PONCHO (Patrons of Northwest Civic Cultural and Charitable Organizations) gave 2002 grants ranging in size from $2,425 to $197,298 to 46 groups.

Monroe said the decision to cut nine groups — including such companies as the Pat Graney Company, SEED (Southeast Effective Development Inc.) and UMO (Unidentified Moving Objects) — was based on a number of factors, from programs of the groups in question to more general size issues.

"The health of the majors is so critical, that's where we need to put our energy," Monroe said.

"The Seattle Symphony has a budget deficit of more than $700,000. This organization (PONCHO) was originally founded to help the symphony, and we feel an obligation to drive money to the majors."

Asked about what factors made the difference between keeping or dropping organizations that had historically received PONCHO funding, Monroe said, "There aren't really any specifics, any blanket statement. It was just case by case. Our committee reads everything and makes the best possible assessment. This doesn't mean we're discouraging midsize or smaller organizations from applying. Some of them we had brought in because of their arts education programs. Saying no to them isn't a pleasant message to hear, no matter how it gets said."

Elizabeth Crane, who directs Book-It Repertory Theatre, was one of the arts managers who got a letter from PONCHO saying their application would not result in an interview. Book-It, whose annual budget is $673,000, didn't receive PONCHO funding for 2002 because of a missed deadline, but the company had been given $3,000 the previous year.
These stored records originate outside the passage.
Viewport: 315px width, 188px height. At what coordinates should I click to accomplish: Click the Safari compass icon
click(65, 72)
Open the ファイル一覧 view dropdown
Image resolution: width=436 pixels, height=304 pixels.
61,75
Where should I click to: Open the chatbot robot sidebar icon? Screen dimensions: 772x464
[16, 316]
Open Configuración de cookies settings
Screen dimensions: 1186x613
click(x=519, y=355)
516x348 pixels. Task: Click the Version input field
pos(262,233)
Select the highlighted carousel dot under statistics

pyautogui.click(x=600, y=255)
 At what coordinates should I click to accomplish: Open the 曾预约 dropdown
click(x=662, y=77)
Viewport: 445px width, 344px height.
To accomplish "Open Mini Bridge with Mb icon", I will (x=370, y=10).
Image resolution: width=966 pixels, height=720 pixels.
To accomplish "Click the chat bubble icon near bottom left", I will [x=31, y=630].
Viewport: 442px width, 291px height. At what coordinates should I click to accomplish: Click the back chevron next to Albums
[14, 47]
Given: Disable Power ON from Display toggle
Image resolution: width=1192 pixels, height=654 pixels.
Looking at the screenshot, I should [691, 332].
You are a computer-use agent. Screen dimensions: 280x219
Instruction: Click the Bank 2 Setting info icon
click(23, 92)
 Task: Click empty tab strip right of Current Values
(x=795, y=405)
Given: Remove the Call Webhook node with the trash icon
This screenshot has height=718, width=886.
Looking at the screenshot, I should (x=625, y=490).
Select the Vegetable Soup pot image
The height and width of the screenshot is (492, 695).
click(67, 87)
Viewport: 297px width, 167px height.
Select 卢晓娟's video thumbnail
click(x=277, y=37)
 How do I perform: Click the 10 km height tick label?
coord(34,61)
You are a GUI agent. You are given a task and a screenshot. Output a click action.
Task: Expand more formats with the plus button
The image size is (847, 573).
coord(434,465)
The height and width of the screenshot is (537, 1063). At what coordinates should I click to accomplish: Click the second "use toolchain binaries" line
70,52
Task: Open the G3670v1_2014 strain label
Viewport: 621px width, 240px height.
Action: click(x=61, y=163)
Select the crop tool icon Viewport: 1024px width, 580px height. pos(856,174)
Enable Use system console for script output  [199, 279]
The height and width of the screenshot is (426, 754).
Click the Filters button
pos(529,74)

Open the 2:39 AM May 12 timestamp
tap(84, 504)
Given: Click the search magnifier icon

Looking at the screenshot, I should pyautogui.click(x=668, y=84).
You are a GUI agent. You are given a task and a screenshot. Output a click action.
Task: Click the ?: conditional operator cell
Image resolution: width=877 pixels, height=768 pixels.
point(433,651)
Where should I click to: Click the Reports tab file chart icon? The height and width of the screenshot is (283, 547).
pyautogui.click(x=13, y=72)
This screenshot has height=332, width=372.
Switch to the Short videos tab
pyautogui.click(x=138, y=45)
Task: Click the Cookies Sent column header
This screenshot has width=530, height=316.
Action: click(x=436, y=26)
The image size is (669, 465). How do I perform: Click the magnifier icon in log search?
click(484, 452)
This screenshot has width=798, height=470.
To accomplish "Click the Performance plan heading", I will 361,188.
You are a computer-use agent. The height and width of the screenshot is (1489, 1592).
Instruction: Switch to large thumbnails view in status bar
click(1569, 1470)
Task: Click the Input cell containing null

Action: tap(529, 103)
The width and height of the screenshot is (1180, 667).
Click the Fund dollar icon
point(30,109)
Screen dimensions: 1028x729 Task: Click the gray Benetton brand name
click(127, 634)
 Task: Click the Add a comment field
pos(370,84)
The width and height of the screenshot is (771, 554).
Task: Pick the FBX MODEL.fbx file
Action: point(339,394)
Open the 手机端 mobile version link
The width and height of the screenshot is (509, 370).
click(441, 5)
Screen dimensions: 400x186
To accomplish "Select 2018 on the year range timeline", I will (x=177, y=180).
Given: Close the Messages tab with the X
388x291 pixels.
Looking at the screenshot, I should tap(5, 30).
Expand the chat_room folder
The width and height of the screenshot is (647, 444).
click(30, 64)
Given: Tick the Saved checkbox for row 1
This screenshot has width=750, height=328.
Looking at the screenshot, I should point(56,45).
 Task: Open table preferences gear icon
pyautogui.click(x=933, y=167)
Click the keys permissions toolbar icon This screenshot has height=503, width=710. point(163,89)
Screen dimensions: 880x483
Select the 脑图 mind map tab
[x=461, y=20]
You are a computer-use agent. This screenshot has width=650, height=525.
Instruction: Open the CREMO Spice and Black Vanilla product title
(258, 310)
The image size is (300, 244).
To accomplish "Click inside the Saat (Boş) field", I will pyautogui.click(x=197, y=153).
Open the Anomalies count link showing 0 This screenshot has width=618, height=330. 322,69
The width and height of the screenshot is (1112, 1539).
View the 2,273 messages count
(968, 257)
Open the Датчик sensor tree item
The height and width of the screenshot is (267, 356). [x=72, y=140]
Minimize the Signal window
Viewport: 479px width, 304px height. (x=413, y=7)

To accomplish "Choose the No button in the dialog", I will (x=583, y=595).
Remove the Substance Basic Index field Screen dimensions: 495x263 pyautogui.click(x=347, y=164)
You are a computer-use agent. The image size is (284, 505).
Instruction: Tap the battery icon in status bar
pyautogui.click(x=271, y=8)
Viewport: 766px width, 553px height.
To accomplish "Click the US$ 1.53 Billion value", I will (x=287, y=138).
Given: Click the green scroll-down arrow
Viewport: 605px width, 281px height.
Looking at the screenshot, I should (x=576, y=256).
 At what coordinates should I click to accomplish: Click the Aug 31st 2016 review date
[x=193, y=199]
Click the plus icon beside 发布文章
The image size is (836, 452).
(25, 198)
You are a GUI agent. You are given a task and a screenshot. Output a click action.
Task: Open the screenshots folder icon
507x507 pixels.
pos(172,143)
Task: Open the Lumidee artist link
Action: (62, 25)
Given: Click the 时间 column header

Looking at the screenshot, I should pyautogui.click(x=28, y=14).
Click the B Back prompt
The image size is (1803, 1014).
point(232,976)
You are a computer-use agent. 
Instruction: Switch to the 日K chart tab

"That may not sound like a lot of money," says Crane of the $3,000, "but it makes a big impact on our programming. We have to go back to our programs and see what can be cut: It might have to be a school residency or a staff position. I want the funding community to be aware of the reality for smaller organizations. We really do use those grants; they are significant to us.

"I absolutely understand PONCHO's perspective with respect to the majors. I know these are difficult times. But on a percentage basis, this kind of grant really counts."

PONCHO raised $1.2 million of its 2001-02 budget in last year's gala auction at the Sheraton Hotel, where more than 1,000 patrons and volunteers gathered for an event titled "Club Savoy." The 2003 Gala Auction will be May 10, 2003, at the Sheraton.

In addition, PONCHO hosted more than 350 local patrons of the arts at the 12th Annual Wine Auction, which raised $450,000 this past October at the Four Seasons Olympic Hotel. The 2003 PONCHO Wine Auction will be held Oct. 18, 2003, at the Four Seasons. A third event, an Art Auction of Northwest art, is set for April 25, 2003, at The Armory at South Lake Union Park.